Abstract

In the treatment of diabetes, the ability of the organism to respond to insulin has not been accorded the attention it merits. This is especially true since it has been demonstrated that in normal individuals responsiveness to insulin is largely contingent on dietary habits. Therapeutic efforts have been centered about attaining a reasonably “normal” blood glucose level, whatever may be the method of arriving at this quasi-ideal state. Spot blood glucose readings have been the basis for determining such “normalcy”. Certainly, in the diabetic these isolated readings do not necessarily reflect a true picture of the status of insulin function. They can at best present only snapshots of blood glucose status at given instants rather than a dynamic picture of what is actually happening to a function which is probably never static. They portray the end result of an action rather than the mechanism of the action producing it.
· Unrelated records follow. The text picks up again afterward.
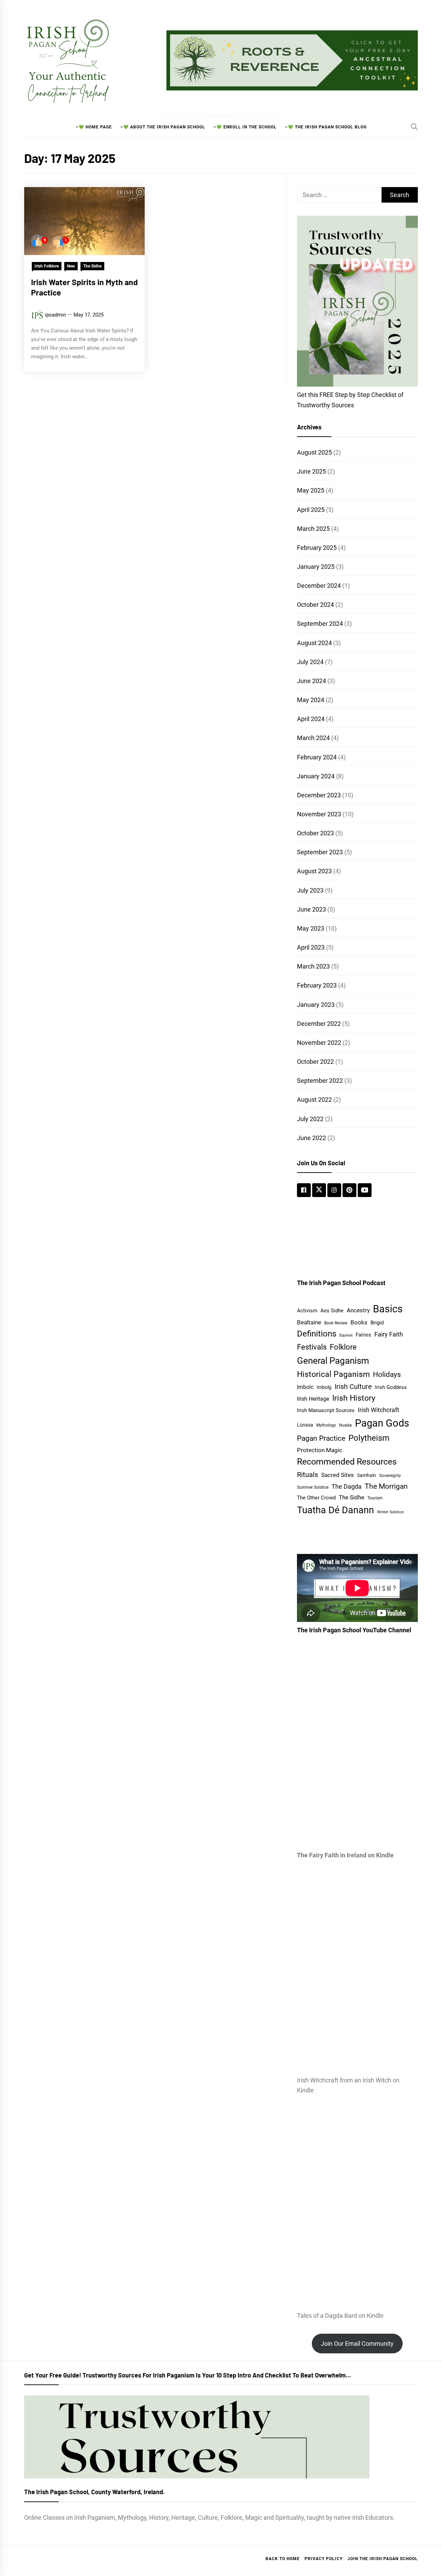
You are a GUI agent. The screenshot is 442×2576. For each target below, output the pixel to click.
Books (358, 1322)
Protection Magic (319, 1450)
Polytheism (369, 1438)
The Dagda (347, 1486)
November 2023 (319, 814)
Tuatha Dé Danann (335, 1510)
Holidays (387, 1374)
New (71, 266)
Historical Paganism (333, 1374)
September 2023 (320, 852)
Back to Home (283, 2558)
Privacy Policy (324, 2558)
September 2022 (320, 1080)
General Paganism (333, 1360)
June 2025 (311, 471)
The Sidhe (92, 266)
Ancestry (358, 1310)
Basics (388, 1309)
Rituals (307, 1474)
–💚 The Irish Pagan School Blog (326, 127)
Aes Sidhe (332, 1311)
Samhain (366, 1475)
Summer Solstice (312, 1487)
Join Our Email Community (357, 2343)
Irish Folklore (47, 266)
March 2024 (313, 737)
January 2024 (316, 776)
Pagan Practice (321, 1438)
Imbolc (305, 1387)
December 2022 (319, 1023)
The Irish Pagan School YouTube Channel (354, 1630)
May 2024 (310, 699)
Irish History (353, 1398)
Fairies (363, 1335)
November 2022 (319, 1042)
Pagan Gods (382, 1423)
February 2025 (317, 547)
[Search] (414, 126)
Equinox (346, 1335)
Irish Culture (353, 1386)
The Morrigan (386, 1486)
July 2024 (310, 661)
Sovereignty (390, 1475)
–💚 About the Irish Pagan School (162, 127)
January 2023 (316, 1004)
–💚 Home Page (94, 127)
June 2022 (311, 1137)
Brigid (377, 1323)
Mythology (326, 1425)
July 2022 (310, 1118)
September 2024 (320, 623)
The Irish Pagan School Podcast (341, 1282)
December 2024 (319, 585)
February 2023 (317, 985)
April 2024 (311, 718)
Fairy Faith (388, 1334)
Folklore (343, 1346)
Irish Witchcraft (378, 1410)
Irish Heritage (313, 1399)
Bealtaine (309, 1322)
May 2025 (310, 490)
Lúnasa (305, 1425)
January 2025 (316, 566)
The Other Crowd (316, 1498)
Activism (307, 1311)
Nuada (345, 1425)
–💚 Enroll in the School (245, 127)
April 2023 (311, 947)
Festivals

For example, a patient receiving insulin who shows a blood glucose value of 130 or more mg. per 100 cc. may be in far better glucose economy than is one with a value of only 80 mg. The latter's supernormal level may well represent an artifact of normal suggesting improved insulin efficiency in the individual, a picture which, however, is not at all dependent on improved intrinsic insulin function but rather on a forced and unphysiologic lowering of blood sugar resulting from massive dosage of extrinsic insulin. The ideal reading may well represent a mass stoicheiometric effect of insulin from without rather than the more normal functional role of the hormone, which should act as a delicate and sensitive catalyst even in small dosage.